Compilation album by Monty Python
- Released: 3 October 1994 (UK)
- Recorded: 1971–1983
- Genre: Comedy
- Length: 77:04
- Label: Virgin
- Compiler: Andre Jacquemin

Monty Python chronology
| Monty Python Sings (1989) | The Ultimate Monty Python Rip Off (1994) | The Instant Monty Python CD Collection (1994) |

= The Ultimate Monty Python Rip Off =

The Ultimate Monty Python Rip Off is a compilation album released by Monty Python in 1994 on the occasion of their 25th anniversary.

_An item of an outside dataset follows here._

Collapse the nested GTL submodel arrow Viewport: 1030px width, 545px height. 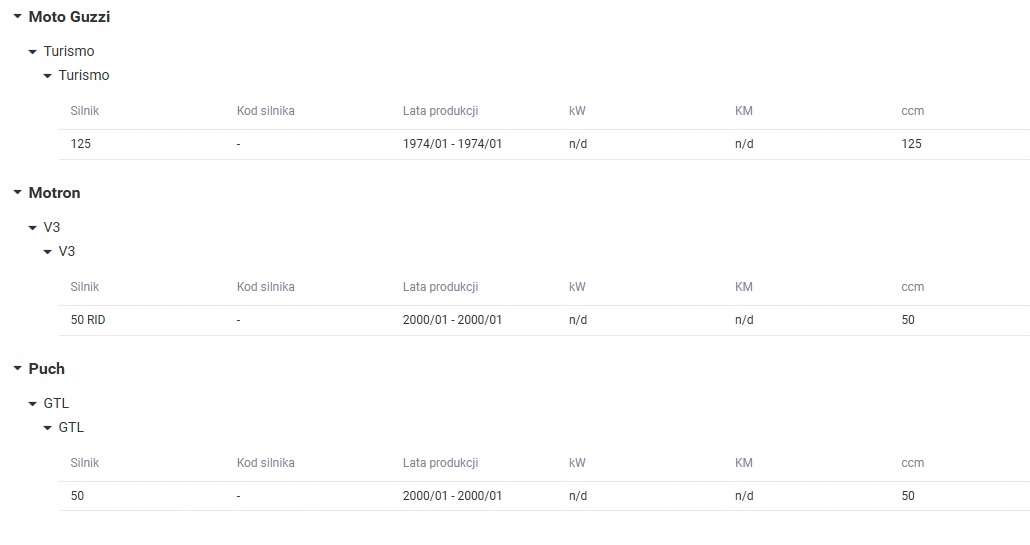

The album contains no previously unreleased material and was released as a sampler for the simultaneous release of The Instant Monty Python CD Collection box set.

==Track listing==
1. Introduction
2. Finland
3. Travel Agent
4. I Like Chinese
5. French Taunter
6. Australian Table Wines
7. Spanish Inquisition (also contains Famous Person Quiz - not written on album track list)
8. The Galaxy Song
9. Every Sperm is Sacred
10. Grim Reaper
11. Sit on My Face
12. Argument (also contains Cheese Shop - not written on album track list)
13. Mary Queen of Scots
14. Four Yorkshiremen
15. Lumberjack Song
16. Albatross
17. Nudge Nudge
18. Parrot
19. Bruces/Philosophers' Song
20. Fish Licence
21. Eric the Half-a-Bee
22. The Spam Song
23. Big Nose
24. Stoning
25. Link 1
26. Welease Wodger
27. Link 2
28. Always Look on the Bright Side of Life
29. Spanish Inquisition (Ending)

==Distribution information==
- CD: (1994) Virgin Records, Ltd./Kay Gee Bee Music Ltd. CDV 2748 (UK)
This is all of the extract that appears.